Extracted information START

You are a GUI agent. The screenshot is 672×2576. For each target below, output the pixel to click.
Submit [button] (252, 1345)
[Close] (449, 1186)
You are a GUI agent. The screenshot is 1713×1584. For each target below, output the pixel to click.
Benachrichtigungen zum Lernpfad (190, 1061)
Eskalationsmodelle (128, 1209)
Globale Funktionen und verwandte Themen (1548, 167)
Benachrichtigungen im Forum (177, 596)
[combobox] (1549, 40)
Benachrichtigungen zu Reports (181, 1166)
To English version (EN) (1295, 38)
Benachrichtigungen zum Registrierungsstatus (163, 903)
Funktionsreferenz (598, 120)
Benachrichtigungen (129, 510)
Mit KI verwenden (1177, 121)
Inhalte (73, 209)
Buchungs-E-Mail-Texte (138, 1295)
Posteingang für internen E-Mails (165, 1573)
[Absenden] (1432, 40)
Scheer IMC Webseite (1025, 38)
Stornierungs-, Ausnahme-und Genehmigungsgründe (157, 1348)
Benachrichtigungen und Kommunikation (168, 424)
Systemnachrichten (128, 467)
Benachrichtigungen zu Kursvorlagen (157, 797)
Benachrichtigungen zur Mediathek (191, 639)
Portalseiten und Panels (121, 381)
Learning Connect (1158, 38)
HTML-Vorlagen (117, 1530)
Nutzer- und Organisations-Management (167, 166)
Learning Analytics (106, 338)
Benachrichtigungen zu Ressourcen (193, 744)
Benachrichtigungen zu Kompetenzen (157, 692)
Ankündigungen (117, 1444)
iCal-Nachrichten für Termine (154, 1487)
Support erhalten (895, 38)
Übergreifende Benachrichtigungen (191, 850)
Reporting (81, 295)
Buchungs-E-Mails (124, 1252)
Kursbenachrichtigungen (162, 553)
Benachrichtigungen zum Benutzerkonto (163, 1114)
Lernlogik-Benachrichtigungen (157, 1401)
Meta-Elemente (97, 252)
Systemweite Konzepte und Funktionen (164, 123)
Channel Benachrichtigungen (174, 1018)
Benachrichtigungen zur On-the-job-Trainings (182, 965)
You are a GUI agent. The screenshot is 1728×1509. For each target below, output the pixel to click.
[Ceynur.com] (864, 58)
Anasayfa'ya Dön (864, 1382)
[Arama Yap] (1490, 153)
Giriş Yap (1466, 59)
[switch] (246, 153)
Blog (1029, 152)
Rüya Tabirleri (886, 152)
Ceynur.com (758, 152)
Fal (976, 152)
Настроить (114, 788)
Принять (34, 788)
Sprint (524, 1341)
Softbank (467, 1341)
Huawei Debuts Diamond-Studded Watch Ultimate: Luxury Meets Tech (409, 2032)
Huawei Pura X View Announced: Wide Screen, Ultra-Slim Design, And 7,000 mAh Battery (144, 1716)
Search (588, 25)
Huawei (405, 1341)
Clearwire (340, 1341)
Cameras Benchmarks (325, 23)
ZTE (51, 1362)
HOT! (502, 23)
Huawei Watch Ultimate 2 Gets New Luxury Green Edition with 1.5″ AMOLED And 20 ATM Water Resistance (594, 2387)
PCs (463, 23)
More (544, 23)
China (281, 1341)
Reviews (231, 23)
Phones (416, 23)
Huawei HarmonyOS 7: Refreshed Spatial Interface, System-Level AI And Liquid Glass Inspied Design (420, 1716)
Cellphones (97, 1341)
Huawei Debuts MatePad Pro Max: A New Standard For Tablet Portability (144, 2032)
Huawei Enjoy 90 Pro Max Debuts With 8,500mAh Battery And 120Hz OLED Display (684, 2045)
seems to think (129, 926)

Extracted information END

### [About this task]
Transcribe, exactly and without additions, the lines of the records above, beginning with the line that contains "Support erhalten (895, 38)" and ending with the line that contains "Meta-Elemente (97, 252)", both included.

### [Answer for this exercise]
Support erhalten (895, 38)
Übergreifende Benachrichtigungen (191, 850)
Reporting (81, 295)
Buchungs-E-Mails (124, 1252)
Kursbenachrichtigungen (162, 553)
Benachrichtigungen zum Benutzerkonto (163, 1114)
Lernlogik-Benachrichtigungen (157, 1401)
Meta-Elemente (97, 252)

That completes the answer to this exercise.